# DLL laden



## FBIagent (6. März 2006)

Moin,

so ich bin es mal wieder mit einem kleinen Problem.
Erstmal der Code:

gotoxy.dll ensteht durch folgendes:

```
#include <windows.h>

bool APIENTRY DllMain(HANDLE hModule,DWORD ul_reason_for_call,LPVOID lpReserved)
{
  return true;
}

__declspec(dllexport) void gotoxy(short x, short y)
{
	HANDLE hCon = GetStdHandle(STD_OUTPUT_HANDLE);
	COORD pos;
	pos.X=x-1;
	pos.Y=y-1;
	SetConsoleCursorPosition(hCon,pos);
}
```

main.cpp

```
#include <iostream>
#include <windows.h>

typedef void(_stdcall *consolePointerGotoXY)(short x,short y);
//HINSTANCE hDLL;
HMODULE hDLL;
consolePointerGotoXY gotoxy;


int main()
{
  hDLL = LoadLibrary("gotoxy.dll");

  if(hDLL!=NULL)
  {
    gotoxy = (consolePointerGotoXY)GetProcAddress(hDLL,"gotoxy");

    if(!gotoxy)
    {
      std::cout << "Error: function!";
      FreeLibrary(hDLL);
      std::cin.get();
      return 1;
    }
    else
    {
      gotoxy(10,10);
    }
  }
  else
  {
    std::cout << "Error: dll!";
    std::cin.get();
    return 1;
  }

  system("Pause");
  return 0;
}
```

Jetzt bekomme ich immer meine kleine Meldung "Error: function!".
libgotoxy.a ist auch gelinkt.

Keine Ahnung warum.
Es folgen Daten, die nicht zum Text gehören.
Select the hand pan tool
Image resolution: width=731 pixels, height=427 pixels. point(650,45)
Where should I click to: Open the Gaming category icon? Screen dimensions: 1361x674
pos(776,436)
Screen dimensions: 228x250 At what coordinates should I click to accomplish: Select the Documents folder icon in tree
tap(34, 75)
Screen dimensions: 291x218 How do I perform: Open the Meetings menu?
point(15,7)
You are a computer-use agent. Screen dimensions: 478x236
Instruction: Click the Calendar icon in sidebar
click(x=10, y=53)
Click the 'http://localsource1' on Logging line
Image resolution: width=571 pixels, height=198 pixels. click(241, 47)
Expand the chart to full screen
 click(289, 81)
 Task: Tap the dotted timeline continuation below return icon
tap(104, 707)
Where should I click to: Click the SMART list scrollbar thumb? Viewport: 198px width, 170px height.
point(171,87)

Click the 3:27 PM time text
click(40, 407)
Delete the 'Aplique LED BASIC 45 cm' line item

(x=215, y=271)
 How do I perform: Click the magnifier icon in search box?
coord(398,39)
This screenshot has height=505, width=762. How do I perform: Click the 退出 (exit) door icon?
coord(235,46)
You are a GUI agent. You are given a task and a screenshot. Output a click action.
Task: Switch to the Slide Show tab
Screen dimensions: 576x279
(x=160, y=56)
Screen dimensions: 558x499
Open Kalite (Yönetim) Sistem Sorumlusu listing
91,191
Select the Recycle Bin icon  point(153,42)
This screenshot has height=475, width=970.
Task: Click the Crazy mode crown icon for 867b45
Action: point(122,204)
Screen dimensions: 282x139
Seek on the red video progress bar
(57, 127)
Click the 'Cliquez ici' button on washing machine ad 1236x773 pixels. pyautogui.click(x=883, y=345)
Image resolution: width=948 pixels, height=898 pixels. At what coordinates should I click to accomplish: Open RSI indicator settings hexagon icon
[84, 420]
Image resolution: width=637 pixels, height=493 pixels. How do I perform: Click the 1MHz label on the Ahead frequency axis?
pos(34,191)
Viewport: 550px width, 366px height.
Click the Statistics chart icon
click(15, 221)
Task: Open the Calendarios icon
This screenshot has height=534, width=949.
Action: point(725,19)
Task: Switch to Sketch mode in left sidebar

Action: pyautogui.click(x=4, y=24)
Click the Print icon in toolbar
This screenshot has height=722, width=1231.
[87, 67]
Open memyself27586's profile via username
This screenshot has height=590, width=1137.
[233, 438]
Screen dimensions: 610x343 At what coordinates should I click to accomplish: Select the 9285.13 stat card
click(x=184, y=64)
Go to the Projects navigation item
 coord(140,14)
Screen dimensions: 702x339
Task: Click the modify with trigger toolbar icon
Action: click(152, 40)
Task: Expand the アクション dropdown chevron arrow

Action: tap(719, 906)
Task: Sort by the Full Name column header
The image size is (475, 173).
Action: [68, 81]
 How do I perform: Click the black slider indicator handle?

Vieleicht könnt ihr mir weiter helfen.

THX im Vorraus
MFG FBIagent


----------



## MCoder (7. März 2006)

Evt. passt die Deklaration nicht. Probiere mal:

```
typedef void (WINAPI *consolePointerGotoXY) (short, short);
```

Gruß
MCoder

/edit
Passen die DLL und die EXE auch zusammen? Die Debug-Version der EXE kann z.B. keine Release-Version der DLL verwenden und umgekehrt.


----------



## Endurion (7. März 2006)

Mach da mal ein extern "C" vor der Deklaration in der DLL hin:

extern "C" __declspec(dllexport) void gotoxy(short x, short y);

Danach die Funktion:

__declspec(dllexport) void gotoxy(short x, short y)
{
  ..
}


Bei C++ wird bei diversen Compilern der Exportname der Funktion verunstaltet und GetProcAddress findet die Funktion nicht. Das extern "C" verhindert das.


----------



## FBIagent (7. März 2006)

Mit

```
extren "C"
```
klappt es danke.

Ich habe mir gerade mal die .def Datei angeschaut mal sehen werde das nochmal ohne

```
extern "C"
```
probieren und den export namen der in dieser steht verwenden.

EDIT: Na dann hab ich es jetzt doch auch ohne das

```
extern "C"
```
hinbekommen. Nur das ich dann nicht gotoxy angeben muss sondern _Z6gotoxyss. Sieht etwas komisch aus
wenn ihr mich fragt. Kann ich denn auch

```
extern "C"
```
benutzen wenn ich eine Klasse in der DLL implementiere?


----------